= THE PROBLEM =
In the account below of the day after chemo treatment #3, list each question the writer intends to ask before leaving chemo next time.

= SELECTED EXTRACT =
It is the first day after chemo treatment #3 and we have run into a glitch. Hydration is required for at least the first two days after the treatment and we had believed a Standing Order was in place. The visiting nurse came to the house this morning and advised us that the Orders they had received were date specific and that there were none for this round of chemo. Translation, we need a new Order issued for every chemo treatment and there is not one prepared for today. The nurse called Oncology and advised them that she was waiting for the Order before she would set up hydration. She waited about a half an hour and nothing came through. She’s since left and we are awaiting her return. It’s been three hours and we don’t know what is going on.
This may seem minor but it is very disconcerting for a patient. You want to think that everyone is well informed about your particular case, but in reality it seems the lines of communication are broken. After the nurse left I called the hospital and spoke to the Triage Nurse. I told her that my understanding was that after every treatment my husband would receive hydration for at minimum two days and that, at present, we had been told by the visiting nurse that there is no Standing Order in place. I asked her to fax through a Standing Order for hydration to the Nursing Agency that our visiting nurses are attached to, an Order that covers the duration of his chemo treatments. This was two hours ago. I suspect that we are dealing with layers of bureaucracy now, we have to hope that the agency the nurses are attached to moves on relaying the communication to the visiting nurse. So three steps to sort out a simple request, and a delay embedded in each one, before the patient gets any response.
At the same time I asked the Triage Nurse about the B12 injection, and if an Order had been sent through to set this up. My husband hasn’t had one since the beginning of August. His energy levels have diminished significantly. We had assumed that these injections would be scheduled or mapped out as part of a treatment plan. (I’m starting to wonder if a treatment plan actually exists beyond the chemotherapy infusions – maybe this isn’t Oncology’s role, maybe this is my GP’s? Either way I need to know.) I had inquired about the B12 injection at my husband’s chemotherapy treatment yesterday, and at that point we were able to have an injection scheduled, so my query to the Triage Nurse was to ensure that this was indeed on his file. I still have questions about it – is Oncology faxing a prescription through to our local Pharmacy? Is Oncology sending an Order to our visiting nurse to administer the injection? The Triage Nurse advised she would have my Oncologist’s nurse call me back in this regard.
Here’s the thing, for Oncology this is a job, it’s personal only in the sense that it is a revenue and recognition stream. For the Patient, this is a treatment they are engaged in to extend, enhance or even save their life – it’s intensely and profoundly personal. For Oncology, the Patient is a client that they need to provide a service for, to use the drugs that cost millions of dollars to develop, to chart a statistical path that guides and informs treatments for future patients. For the Patient, Oncology represents the pinnacle of healthcare, their new lifeline, saviour, in some cases last or only hope; it is a belief system that they cling to and pin all their future dreams on. Vastly different perspectives and how do you reconcile them – fact is, you can’t. It just bears reminding that no one wants to be a statistic, but they do want to be a success story.
So Post Chemo Treatment Day 3 brings me full circle to something I mentioned months ago – don’t assume anything and ask questions about everything. I had forgotten my own rule, or maybe I just figured that after three treatments we would be in the system and a process mapped out like a well oiled machine. That was an assumption I will not make again. We are a numbered file that feeds the statistics pool. Consequently, before we leave chemo next time I will ask: Are there hydration orders in place? When are our next treatments? Are there other treatments that he will require to ensure he has an optimal experience with his treatment? I need to do and ask and say all of the things that will address the stress associated with this process. Because less stress for me translates to less stress for the patient and that is what this all about.

= RECORDED DATA =
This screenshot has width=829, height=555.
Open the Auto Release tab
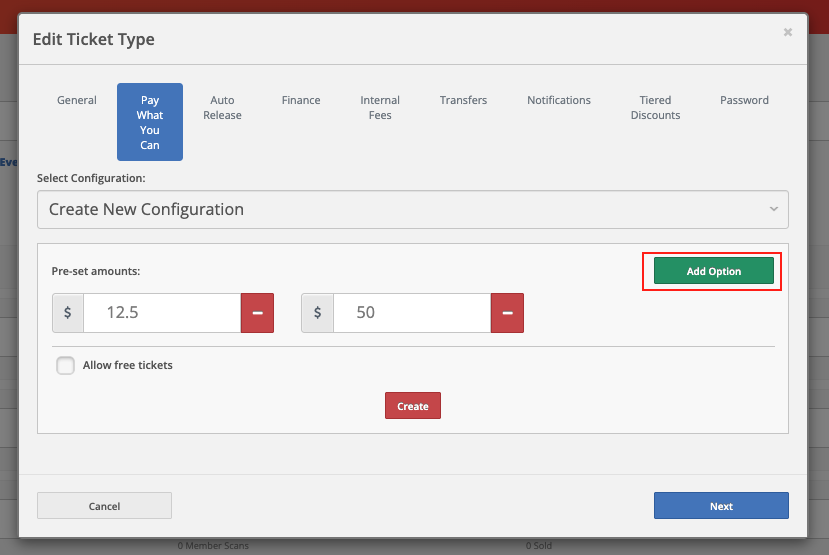pos(222,108)
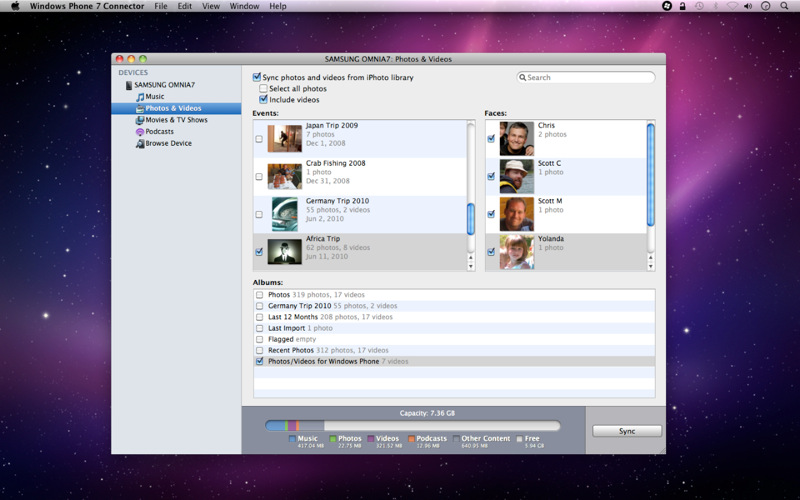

= TASK RESULT =
- Are there hydration orders in place?
- When are our next treatments?
- Are there other treatments that he will require to ensure he has an optimal experience with his treatment?